Proceed with the summary of SC-SSL, the sampling-control method for imbalanced semi-supervised learning, starting right after its final sentence.

### Extract provided
◇ ◇ ◇

Sampling Control for Imbalanced Calibration in Semi-Supervised Learning¶

Conference: AAAI 2026 arXiv: 2511.18773 Code: https://github.com/Sheldon04/SC-SSL Area: Semi-Supervised Learning / Class Imbalance Keywords: semi-supervised learning, class imbalance, sampling control, pseudo-labels, calibration

TL;DR¶

This paper proposes SC-SSL, a framework that introduces an expansion classifier for decoupled sampling control to mitigate feature-level imbalance, and leverages the bias term of a linear layer as an optimized bias vector to directly calibrate logits at inference time, achieving state-of-the-art performance across multiple data distribution settings.

Background & Motivation¶

Background: Semi-supervised learning (SSL) exploits unlabeled data via pseudo-labels and consistency regularization, but real-world data often exhibits long-tailed distributions, causing pseudo-labels to be biased toward head classes — a problem known as class-imbalanced SSL (CISSL).
Limitations of Prior Work: Existing methods (ACR, CPE, SimPro) estimate the class distribution of unlabeled data to adjust logits, but suffer from two issues: (a) coarse-grained treatment that conflates data imbalance with bias introduced by varying per-class learning difficulty; and (b) conservative strategies that leave large amounts of unlabeled data underutilized, retaining only a small number of high-quality pseudo-labels to avoid confirmation bias.
Key Challenge: Data imbalance and optimization imbalance are two independent sources of bias, yet existing methods couple them together. In dual-classifier settings, neither the output classifier nor the original classifier can effectively adjust the sampling probability of non-head classes.
Goal: Address model bias at a finer granularity — separately at the feature level and the logit level.
Key Insight: Based on the expansion-separation assumption in self-training, even noisy pseudo-labels can propagate effective supervisory signals through consistency regularization, provided that non-head classes are sampled with sufficient frequency.

◇ ◇ ◇

### Data segment
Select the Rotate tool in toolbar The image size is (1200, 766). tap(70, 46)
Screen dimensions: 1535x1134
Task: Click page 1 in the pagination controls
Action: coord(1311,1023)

◇ ◇ ◇

### Exercise result
Core Idea: Introduce a third expansion classifier dedicated to increasing the sampling probability of non-head classes to balance feature learning, and at inference time use the difference in bias terms to isolate and correct optimization bias.

Method¶

Overall Architecture¶

SC-SSL augments FixMatch with two additional classifiers: an output classifier \(F_b\) (trained with balanced sampling, used for inference) and an expansion classifier \(F_e\) (trained with oversampling of non-head classes to balance feature learning). All three classifiers share a backbone network \(B\). During training, theoretical analysis identifies the key variables governing sampling control (\(\gamma_u\), \(\Delta p\), \(\rho\)), which are used to dynamically adjust sampling probabilities under different distribution settings. At inference, the bias term pattern of the linear layer is analyzed to define an optimization bias vector \(\mathbf{b}_{opt}\) that directly calibrates logits.

Key Designs¶

Expansion Classifier and Sampling Control (Training Phase)
- Function: Increases the sampling probability of non-head classes through a dedicated classifier, balancing gradient contributions in feature space.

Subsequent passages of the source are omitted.